Mixture of Strategies: Teaching LLMs to Meta-Think • Singularity Notes

Core Idea

When solving complex problems, humans often first think about “what approach should I use to solve this problem” before actually taking action. This meta-cognition ability is key to efficient problem-solving.

Mixture of Strategies (MoS) introduces this meta-thinking capability into LLMs: before answering a question, the model first generates a “Strategy Prompt” for itself as a guideline for solving the current problem.

Mixture of Strategies Overview

Background & Motivation

The Problem: Code Generation ≠ Freeform QA

In 2023, Code LLMs like Code Llama, StarCoder, and WizardCoder demonstrated impressive capabilities in text-to-code (converting instructions into executable code) and code-to-code (refactoring existing code) tasks. However, a critical observation emerged:

Excellence in code generation does not inherently equate to comparable adeptness in freeform QA scenarios.

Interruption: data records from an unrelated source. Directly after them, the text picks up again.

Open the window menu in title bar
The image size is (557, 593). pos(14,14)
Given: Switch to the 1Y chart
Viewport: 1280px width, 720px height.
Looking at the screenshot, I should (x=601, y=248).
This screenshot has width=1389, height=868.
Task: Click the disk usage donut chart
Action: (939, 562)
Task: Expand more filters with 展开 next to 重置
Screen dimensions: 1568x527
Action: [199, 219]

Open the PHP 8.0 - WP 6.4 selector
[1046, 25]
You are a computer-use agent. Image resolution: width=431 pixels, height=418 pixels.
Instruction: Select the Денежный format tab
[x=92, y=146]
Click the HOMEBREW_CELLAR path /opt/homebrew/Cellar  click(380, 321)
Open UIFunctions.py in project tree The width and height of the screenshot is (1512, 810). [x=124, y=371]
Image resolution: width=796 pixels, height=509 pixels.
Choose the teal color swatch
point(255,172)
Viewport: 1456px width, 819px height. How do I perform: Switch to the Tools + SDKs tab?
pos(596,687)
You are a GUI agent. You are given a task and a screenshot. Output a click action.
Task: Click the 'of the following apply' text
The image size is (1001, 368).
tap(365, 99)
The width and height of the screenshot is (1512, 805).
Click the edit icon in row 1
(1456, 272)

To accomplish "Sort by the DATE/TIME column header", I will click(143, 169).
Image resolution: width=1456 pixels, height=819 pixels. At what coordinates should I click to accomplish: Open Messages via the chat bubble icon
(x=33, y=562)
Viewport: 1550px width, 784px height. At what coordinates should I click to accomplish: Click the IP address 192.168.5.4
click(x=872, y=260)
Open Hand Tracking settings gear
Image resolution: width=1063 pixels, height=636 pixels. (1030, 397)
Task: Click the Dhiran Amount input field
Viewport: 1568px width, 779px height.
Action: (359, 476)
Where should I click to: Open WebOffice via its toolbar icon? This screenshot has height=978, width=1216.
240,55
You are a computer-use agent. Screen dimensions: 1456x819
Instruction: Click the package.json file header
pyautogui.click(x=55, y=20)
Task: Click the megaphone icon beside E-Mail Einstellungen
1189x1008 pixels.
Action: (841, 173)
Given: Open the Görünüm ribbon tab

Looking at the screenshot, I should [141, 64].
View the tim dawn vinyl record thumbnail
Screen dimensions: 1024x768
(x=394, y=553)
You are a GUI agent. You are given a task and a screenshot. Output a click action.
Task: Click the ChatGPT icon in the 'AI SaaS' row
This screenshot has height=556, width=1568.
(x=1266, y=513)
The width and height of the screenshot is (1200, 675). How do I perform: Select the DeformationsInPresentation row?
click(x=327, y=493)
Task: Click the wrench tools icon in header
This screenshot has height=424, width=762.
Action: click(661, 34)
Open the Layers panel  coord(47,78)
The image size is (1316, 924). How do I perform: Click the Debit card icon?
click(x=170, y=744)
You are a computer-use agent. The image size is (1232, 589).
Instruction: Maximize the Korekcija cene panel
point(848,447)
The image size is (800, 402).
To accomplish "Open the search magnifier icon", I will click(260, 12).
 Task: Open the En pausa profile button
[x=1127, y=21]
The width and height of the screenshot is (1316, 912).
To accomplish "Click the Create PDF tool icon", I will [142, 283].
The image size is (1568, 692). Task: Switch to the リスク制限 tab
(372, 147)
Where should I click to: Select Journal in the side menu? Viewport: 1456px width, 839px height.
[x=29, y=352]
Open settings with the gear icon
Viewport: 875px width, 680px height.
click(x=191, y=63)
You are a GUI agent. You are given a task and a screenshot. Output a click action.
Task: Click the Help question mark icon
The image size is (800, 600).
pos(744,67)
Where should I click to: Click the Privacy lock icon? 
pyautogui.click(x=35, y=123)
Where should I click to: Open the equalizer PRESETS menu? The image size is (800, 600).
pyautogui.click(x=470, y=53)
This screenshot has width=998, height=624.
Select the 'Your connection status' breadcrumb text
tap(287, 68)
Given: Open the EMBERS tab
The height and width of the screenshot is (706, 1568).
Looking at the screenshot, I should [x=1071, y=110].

Freeform code QA—answering diverse, open-ended programming questions like debugging advice, API usage explanations, or architectural recommendations—remained a significant challenge for open-source Code LLMs. This gap motivated the search for methods that could harmonize both capabilities within a single model.

Prior Art: Fixed Strategies for Fixed Tasks

Before MoS, several prompting strategies had been proposed to enhance LLM reasoning:

Work	Strategy	Approach
System 2 Attention (Weston et al., 2023)	Regenerate	Regenerate input context to focus on pertinent information before responding
ChatCoder (Wang et al., 2023)	Paraphrase-and-Extend	Encourage LLMs to paraphrase and extend context for accurate generation
Orca (Mukherjee et al., 2023)	Step-by-Step	Break down reasoning into sequential steps
Orca 2 (Mitra et al., 2023)	Recall-then-Generate, Recall-Reason-Generate	First recall relevant information, then reason and generate

The critical limitation: These approaches hard-coded each strategy to a specific task type. A step-by-step strategy was always used for math; a recall-then-generate strategy was always used for knowledge-intensive questions. There was no mechanism for the model to dynamically choose the most appropriate strategy.

The Key Insight: Let LLMs Choose Their Own Strategy

The breakthrough idea behind MoS came from a simple observation about human cognition:

Experts don’t apply the same problem-solving approach to every problem. They first assess the problem, then select an appropriate methodology.

This led to two key innovations:

Adaptive Strategy Selection: Instead of hard-coding strategies to tasks, let the LLM decide which strategy best fits each specific question
Strategy Composition: Allow the LLM to combine “atomic elements” from existing strategies or even invent entirely new strategies when none of the existing ones fit

Why This Mattered in 2023 (Pre-Thinking Models)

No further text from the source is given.